What the task asks: Print every record word for word.

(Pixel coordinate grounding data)
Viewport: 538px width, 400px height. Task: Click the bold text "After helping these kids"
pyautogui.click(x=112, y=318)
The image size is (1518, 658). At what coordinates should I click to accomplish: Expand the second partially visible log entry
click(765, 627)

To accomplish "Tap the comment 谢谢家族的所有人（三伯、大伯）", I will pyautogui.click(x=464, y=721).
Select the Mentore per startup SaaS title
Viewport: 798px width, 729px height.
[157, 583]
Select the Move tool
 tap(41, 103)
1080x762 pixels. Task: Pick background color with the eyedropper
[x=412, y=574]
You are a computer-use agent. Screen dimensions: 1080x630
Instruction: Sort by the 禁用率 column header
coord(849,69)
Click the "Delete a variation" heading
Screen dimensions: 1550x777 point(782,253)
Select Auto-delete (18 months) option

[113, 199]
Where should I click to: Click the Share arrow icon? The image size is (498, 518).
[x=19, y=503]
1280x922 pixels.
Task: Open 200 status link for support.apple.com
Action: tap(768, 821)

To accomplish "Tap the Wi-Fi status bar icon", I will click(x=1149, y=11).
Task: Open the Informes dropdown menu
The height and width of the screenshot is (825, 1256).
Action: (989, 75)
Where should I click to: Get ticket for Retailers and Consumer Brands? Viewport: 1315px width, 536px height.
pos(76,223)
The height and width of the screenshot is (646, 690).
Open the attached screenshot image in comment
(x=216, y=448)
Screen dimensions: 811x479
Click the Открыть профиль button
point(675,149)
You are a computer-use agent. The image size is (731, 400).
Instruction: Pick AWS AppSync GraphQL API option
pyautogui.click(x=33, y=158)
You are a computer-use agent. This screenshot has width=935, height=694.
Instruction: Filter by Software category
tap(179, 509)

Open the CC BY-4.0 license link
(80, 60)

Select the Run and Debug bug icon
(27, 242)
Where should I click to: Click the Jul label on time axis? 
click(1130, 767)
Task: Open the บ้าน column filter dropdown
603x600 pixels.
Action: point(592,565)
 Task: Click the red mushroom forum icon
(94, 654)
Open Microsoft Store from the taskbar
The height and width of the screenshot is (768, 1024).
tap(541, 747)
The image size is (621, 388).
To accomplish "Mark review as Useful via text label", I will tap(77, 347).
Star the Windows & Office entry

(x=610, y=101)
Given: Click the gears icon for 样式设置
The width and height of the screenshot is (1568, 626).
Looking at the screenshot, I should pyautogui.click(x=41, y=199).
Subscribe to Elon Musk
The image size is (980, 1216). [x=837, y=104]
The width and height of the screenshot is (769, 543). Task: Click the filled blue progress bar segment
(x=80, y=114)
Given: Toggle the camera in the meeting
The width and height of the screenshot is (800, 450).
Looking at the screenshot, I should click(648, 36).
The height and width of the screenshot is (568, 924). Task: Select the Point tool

Completed exercise:
Viewport: 538px width, 400px height. Task: Click the bold text "After helping these kids"
pyautogui.click(x=112, y=318)
The image size is (1518, 658). At what coordinates should I click to accomplish: Expand the second partially visible log entry
click(765, 627)

To accomplish "Tap the comment 谢谢家族的所有人（三伯、大伯）", I will pyautogui.click(x=464, y=721).
Select the Mentore per startup SaaS title
Viewport: 798px width, 729px height.
[157, 583]
Select the Move tool
 tap(41, 103)
1080x762 pixels. Task: Pick background color with the eyedropper
[x=412, y=574]
You are a computer-use agent. Screen dimensions: 1080x630
Instruction: Sort by the 禁用率 column header
coord(849,69)
Click the "Delete a variation" heading
Screen dimensions: 1550x777 point(782,253)
Select Auto-delete (18 months) option

[113, 199]
Where should I click to: Click the Share arrow icon? The image size is (498, 518).
[x=19, y=503]
1280x922 pixels.
Task: Open 200 status link for support.apple.com
Action: tap(768, 821)

To accomplish "Tap the Wi-Fi status bar icon", I will click(x=1149, y=11).
Task: Open the Informes dropdown menu
The height and width of the screenshot is (825, 1256).
Action: (989, 75)
Where should I click to: Get ticket for Retailers and Consumer Brands? Viewport: 1315px width, 536px height.
pos(76,223)
The height and width of the screenshot is (646, 690).
Open the attached screenshot image in comment
(x=216, y=448)
Screen dimensions: 811x479
Click the Открыть профиль button
point(675,149)
You are a computer-use agent. The image size is (731, 400).
Instruction: Pick AWS AppSync GraphQL API option
pyautogui.click(x=33, y=158)
You are a computer-use agent. This screenshot has width=935, height=694.
Instruction: Filter by Software category
tap(179, 509)

Open the CC BY-4.0 license link
(80, 60)

Select the Run and Debug bug icon
(27, 242)
Where should I click to: Click the Jul label on time axis? 
click(1130, 767)
Task: Open the บ้าน column filter dropdown
603x600 pixels.
Action: point(592,565)
 Task: Click the red mushroom forum icon
(94, 654)
Open Microsoft Store from the taskbar
The height and width of the screenshot is (768, 1024).
tap(541, 747)
The image size is (621, 388).
To accomplish "Mark review as Useful via text label", I will tap(77, 347).
Star the Windows & Office entry

(x=610, y=101)
Given: Click the gears icon for 样式设置
The width and height of the screenshot is (1568, 626).
Looking at the screenshot, I should pyautogui.click(x=41, y=199).
Subscribe to Elon Musk
The image size is (980, 1216). [x=837, y=104]
The width and height of the screenshot is (769, 543). Task: Click the filled blue progress bar segment
(x=80, y=114)
Given: Toggle the camera in the meeting
The width and height of the screenshot is (800, 450).
Looking at the screenshot, I should click(648, 36).
The height and width of the screenshot is (568, 924). Task: Select the Point tool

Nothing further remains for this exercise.